The New Labor Forum has launched a bi-weekly newsletter on current topics in labor, curated by the some of the most insightful scholars and activists in the labor world today. Check out some highlights from the latest edition below.

We are now eight months into the hand-wringing and head-scratching induced by Donald Trump’s Presidency. Given the weekly unfolding of chaos and peril, few on the left fail to mark the current dismal march of time. But you could be excused for having neglected to notice two notable anniversaries this year: the 500th of the Protestant Reformation and the 100th of the Russian Revolution. In The Priest, the Commissar, and the Donald (Salmagundi), Steve Fraser, historian and New Labor Forum Editor-at-Large, argues that these anniversaries – one paving the way for an inner, spiritual quest for freedom, and the other toward a collective emancipation – offer a useful lens for viewing the nihilism of the Trump moment. While Fraser notes the constriction of the spiritual revolution and the appalling failures of the social revolution in question, he suggests they highlight precisely how ominous The Donald’s political lurching is.

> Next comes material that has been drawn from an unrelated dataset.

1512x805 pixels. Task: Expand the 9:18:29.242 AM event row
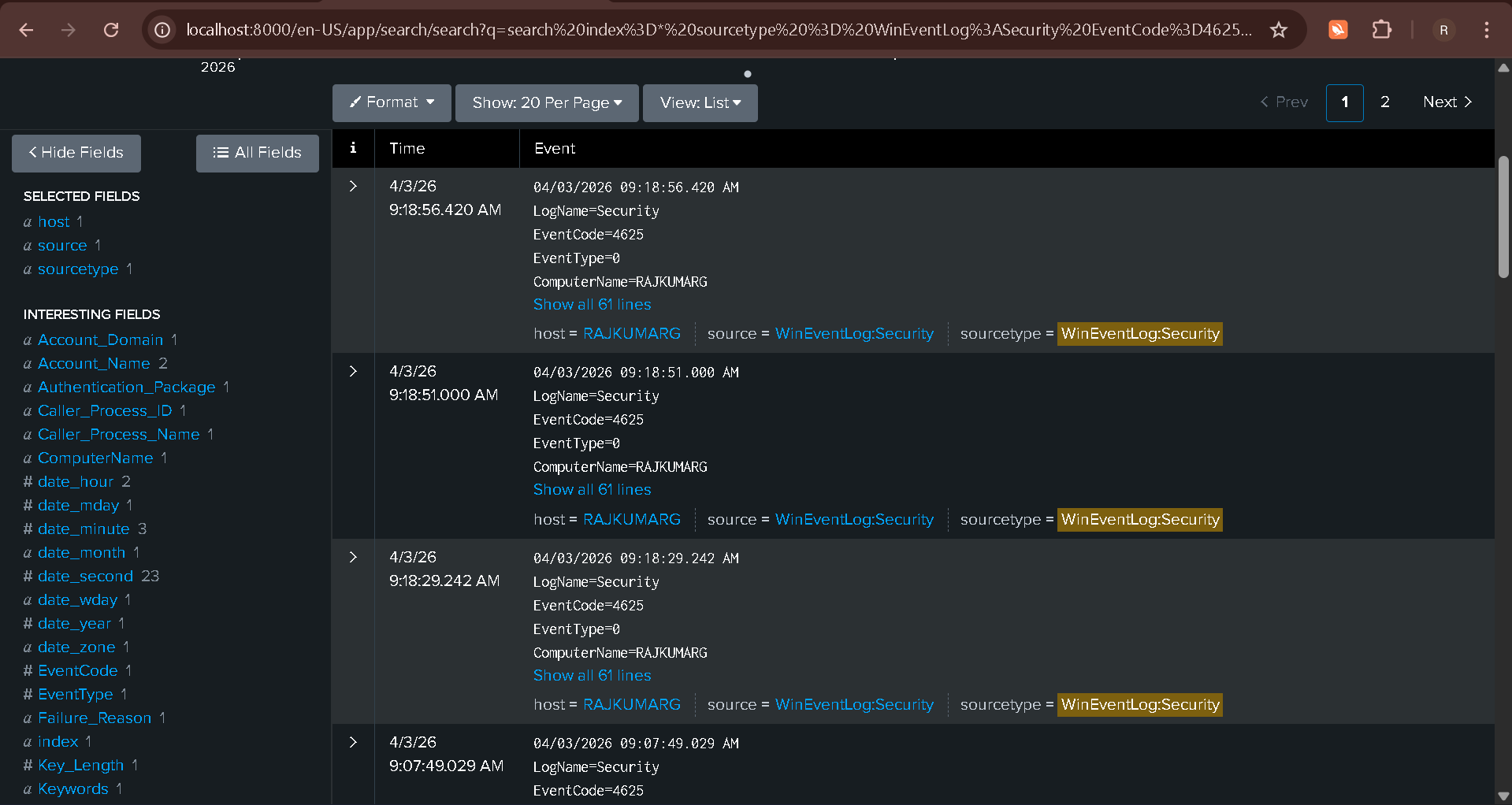click(x=353, y=557)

Perhaps the lack of serious contestation from the left and the enormous achievements of the right during the past few decades – an eviscerated labor movement, a new Gilded Age of economic inequality, deregulated industry, and racial re-segregation – partly explain the unmoored performance of Trump as candidate and President. Thus posits Corey Robin in his new article Triumph of the Shill: The political theory of Trumpism (N+1), which we also include here.

Another aspect of the Trumpian presidency is, of course, its legislative incompetence. In America the Decrepit:  The Trump Plan Won’t Fix the Infrastructure Deficit (New Labor Forum), John Miller details precisely why we should be so pleased that’s the case regarding Trump’s promise to pass an infrastructure bill. In addition to the get-rich-quick schemes that would be made possible by its privatized infrastructure projects, the plan also promises to exacerbate climate change, and worsen the risks posed by coastal storms and sea-level rise, according to our final piece here by Alissa Walker  from Curbed.

Table of Contents

  1. The Priest, The Commissar, and the Donald/ Steve Fraser, Salmagundi Magazine 
  2. Triumph of the Shill: The political theory of Trumpism/ Cory Robin, N+1
  3. America the Decrepit: The Trump Plan Won’t Fix the Infrastructure Deficit/ John Miller, NLF
  4. How Trump’s New Infrastructure Plan Will Hurt Local Climate Action/ Alissa Walker, Curbed 

Photo by thierry ehrmann via flickr (CC-BY)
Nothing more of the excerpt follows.